I'm sitting on a plane heading back to Johannesburg from Cape Town. It has been 5 days since the end of the final stage of the epic and in those 5 short days I have squeezed in copious amounts of food, a fair chunk of alcohol, ice creams, interrupted sleep, had late nights, oh and slipped in to married life after having our wedding on Wednesday out in a quaint little place called Tulbagh.
Tulbagh hosted stages 1-3 in last years Epic of which I the second for my my then girlfriend and now wife Christelle and her brother Ben. The 2011 Epic afforded me the opportunity to sit back and watch the proceedings while having a close involvement with the competitors and the race village and logistics involved in running such a huge event, more on that later though. While in Tulbagh we kept driving past this beautiful little church on the hill at the Montpellier wine estate and with the back drop of the magnificent mountains that surround the region it grabbed me as place I really liked. It had a good feel about it especially after experiencing some of the undertones of Joburg and Capetown city. It seemed safe and peaceful out there and a time I really enjoyed.
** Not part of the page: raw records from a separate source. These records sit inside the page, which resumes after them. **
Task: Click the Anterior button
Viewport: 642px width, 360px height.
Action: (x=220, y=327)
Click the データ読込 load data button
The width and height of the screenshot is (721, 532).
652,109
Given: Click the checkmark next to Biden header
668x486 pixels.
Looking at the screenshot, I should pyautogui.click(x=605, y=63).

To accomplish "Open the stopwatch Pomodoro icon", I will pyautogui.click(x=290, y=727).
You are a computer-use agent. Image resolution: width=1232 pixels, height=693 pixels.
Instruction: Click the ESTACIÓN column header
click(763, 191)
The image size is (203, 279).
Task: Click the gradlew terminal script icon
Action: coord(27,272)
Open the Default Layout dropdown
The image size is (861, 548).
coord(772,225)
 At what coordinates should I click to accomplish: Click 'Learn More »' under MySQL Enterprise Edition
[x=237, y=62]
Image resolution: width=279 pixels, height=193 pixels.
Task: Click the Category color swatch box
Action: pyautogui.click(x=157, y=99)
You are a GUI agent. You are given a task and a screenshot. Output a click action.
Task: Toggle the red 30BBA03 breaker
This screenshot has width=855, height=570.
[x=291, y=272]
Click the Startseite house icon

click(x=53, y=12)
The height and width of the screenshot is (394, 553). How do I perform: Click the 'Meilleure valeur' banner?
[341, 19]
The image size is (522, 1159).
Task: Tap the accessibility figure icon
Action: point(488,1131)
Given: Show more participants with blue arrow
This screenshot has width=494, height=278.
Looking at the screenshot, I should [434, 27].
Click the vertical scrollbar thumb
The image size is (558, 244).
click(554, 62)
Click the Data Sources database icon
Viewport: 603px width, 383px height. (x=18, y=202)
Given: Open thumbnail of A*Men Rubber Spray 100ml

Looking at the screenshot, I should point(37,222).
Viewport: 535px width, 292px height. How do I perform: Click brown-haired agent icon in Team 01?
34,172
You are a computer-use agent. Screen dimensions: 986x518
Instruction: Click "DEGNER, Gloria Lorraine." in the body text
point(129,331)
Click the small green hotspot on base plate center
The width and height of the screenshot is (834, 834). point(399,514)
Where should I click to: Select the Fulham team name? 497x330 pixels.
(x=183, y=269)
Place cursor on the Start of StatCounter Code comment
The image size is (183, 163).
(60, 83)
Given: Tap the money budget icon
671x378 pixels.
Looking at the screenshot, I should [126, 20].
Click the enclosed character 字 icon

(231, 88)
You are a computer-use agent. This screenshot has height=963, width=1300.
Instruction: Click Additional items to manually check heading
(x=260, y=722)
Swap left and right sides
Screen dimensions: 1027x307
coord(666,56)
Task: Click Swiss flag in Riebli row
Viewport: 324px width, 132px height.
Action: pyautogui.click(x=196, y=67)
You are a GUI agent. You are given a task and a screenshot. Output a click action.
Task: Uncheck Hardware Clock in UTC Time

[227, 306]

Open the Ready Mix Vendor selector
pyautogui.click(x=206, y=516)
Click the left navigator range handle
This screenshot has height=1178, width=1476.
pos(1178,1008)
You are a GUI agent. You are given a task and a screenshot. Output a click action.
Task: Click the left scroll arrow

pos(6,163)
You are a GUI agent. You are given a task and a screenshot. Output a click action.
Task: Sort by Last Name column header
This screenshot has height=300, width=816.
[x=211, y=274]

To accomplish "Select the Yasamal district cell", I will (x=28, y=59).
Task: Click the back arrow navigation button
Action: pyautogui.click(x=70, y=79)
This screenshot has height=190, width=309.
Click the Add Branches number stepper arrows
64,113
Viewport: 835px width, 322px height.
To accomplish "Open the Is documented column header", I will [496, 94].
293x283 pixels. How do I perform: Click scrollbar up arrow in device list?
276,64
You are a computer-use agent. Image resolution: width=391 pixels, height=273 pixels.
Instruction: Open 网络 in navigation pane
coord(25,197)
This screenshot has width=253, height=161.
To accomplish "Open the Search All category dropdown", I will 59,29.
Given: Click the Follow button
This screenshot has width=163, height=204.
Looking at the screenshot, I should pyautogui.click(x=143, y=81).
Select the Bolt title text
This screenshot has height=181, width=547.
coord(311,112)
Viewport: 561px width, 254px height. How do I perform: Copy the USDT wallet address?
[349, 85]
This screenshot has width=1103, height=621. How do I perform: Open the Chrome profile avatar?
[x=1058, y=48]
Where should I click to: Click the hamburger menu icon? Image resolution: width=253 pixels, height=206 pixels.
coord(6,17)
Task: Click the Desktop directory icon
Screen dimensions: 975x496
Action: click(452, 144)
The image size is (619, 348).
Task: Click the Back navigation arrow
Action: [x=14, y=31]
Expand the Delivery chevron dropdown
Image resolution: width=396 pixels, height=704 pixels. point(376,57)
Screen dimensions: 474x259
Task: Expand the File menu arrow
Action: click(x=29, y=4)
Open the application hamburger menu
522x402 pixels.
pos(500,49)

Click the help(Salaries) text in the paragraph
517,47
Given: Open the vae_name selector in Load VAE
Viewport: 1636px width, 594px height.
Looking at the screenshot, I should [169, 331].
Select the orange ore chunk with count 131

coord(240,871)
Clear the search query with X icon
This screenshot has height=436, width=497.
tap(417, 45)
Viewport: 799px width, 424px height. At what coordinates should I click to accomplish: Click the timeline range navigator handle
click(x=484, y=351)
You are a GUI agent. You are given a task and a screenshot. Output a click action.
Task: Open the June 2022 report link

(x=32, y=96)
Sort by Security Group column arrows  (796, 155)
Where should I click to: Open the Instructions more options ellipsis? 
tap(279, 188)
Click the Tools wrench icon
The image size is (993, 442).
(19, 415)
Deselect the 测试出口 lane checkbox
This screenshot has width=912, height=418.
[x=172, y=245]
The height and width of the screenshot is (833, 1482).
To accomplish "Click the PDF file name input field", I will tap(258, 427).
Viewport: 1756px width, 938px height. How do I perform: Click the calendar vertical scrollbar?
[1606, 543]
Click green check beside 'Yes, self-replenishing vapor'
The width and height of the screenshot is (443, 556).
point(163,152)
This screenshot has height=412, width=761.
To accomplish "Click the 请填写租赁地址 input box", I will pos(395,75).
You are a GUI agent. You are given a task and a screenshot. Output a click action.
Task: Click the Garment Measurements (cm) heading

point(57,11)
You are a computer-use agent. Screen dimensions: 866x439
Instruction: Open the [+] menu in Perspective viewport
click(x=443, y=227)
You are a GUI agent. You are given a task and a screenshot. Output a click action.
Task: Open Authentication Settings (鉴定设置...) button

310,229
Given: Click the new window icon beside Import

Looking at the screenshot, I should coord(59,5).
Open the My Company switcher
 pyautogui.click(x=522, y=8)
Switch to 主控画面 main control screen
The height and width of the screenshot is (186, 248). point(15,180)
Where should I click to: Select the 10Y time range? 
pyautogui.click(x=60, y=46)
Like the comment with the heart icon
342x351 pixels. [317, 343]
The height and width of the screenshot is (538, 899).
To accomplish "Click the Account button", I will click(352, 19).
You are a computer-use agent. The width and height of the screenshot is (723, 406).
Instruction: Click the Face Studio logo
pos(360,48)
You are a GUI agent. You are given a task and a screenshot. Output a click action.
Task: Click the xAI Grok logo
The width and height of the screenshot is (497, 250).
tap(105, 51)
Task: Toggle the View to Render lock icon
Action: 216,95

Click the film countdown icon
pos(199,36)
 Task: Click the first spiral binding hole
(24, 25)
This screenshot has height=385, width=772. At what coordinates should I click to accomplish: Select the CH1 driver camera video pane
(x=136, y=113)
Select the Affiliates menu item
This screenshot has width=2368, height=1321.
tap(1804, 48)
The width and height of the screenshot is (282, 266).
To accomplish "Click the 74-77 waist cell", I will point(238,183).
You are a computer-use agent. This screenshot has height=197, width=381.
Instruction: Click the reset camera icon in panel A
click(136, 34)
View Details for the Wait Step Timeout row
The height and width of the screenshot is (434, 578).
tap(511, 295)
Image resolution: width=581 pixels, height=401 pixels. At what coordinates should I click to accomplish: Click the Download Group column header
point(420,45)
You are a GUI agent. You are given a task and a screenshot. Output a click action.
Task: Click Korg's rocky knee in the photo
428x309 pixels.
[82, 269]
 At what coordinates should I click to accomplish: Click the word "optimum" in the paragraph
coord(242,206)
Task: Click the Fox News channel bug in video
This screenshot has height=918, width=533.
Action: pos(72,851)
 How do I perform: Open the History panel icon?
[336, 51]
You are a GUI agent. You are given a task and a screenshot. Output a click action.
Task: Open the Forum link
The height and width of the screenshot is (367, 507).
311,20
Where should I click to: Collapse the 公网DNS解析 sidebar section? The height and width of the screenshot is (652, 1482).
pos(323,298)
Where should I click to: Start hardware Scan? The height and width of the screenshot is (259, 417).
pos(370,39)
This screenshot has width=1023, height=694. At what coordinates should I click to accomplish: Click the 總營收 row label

After Christelle broke her ribs on stage 2 and pulled out of the race we obviously got to spend more time together which was certainly great for us but a bummer as well for Christelle as she worked very hard in preparing for the race and to not be able to finish it is a very tough pill to swallow.
My first time in South Africa and then Zimbabwe where I proposed at Victoria Falls left questions of where to get married and given Christelle lives in Australia far away from her family we decided a South African wedding it was to be and funnily enough we both said "what about that great little Church in Tulbagh?". So it was set, Montpellier was to be our venue for the wedding. Wow, 12 months down the track and a lot has happened in my life. I've now entered the realm of MTB racing, I've got engaged and now married my Princess and completed the Cape Epic. There has been countless hours of training and race prep along with wedding preparations, even though Christelle has handled the major chunk of that and done a cracking job and now here we are about to embark on a small safari in the Kruger National Park before heading home and getting back to the organized chaos that is work life. What an awesome wedding we had and shared it with great people that travelled far. The Aussies were all overwhelmed with how much they liked the area and Cape town itself. So for us, what an amazing result
So, back to the race. My body is still dead, that's the best way I can think to describe it. My muscles are sore and tired and I'm in major need of a service, there is one coming up in the form of some serious deep tissue massage booked in for Saturday in Pretoria....can't wait for that and the rest I'm planning in the Kruger could be just the shot I need given there is a big road race season with the boys from KMD racing coming up, again I can't wait for that either. My feelings of overwhelming emotion as I crossed the finish line in the final stage of the Epic surprised me at the time. Given some reflection I can see why my throat choked up and the tears ran. I had seen our 2 mates Johnny and Mark moved to tears after 2 grueling stages of the race. One being stage 3 the 147km day with 2800m of climbing and mid 30 degrees temps and the other being the brutal 5th stage of 119km and 2350m climbing in horrendous conditions. There was serious wind chill, rain, copious amounts of mud, constant chain suck, no brakes by the end for most, mechanicals everywhere and just the challenge of mentally driving your body to the line after some massive days in the saddle already in the legs and body. These days were tough for everyone including Foz and myself but somewhere in there we both were able to lock all that in and stay focused on racing. In the end we just love racing, we love the challenge of it and seeing where we can take our bodies and mind. I loved the race and how it unfolds, the challenge for 2 roadies like us was pretty big but one we accepted with glee and determination and one I enjoyed doing together. it's not a race I would want to do on my own though and that was a major part of the attraction for me, to be able to share every km, every deep road rutt, every rocky tough ascent and speedy dangerous descent, every stack, food flat, mechanical, and you get my drift........!!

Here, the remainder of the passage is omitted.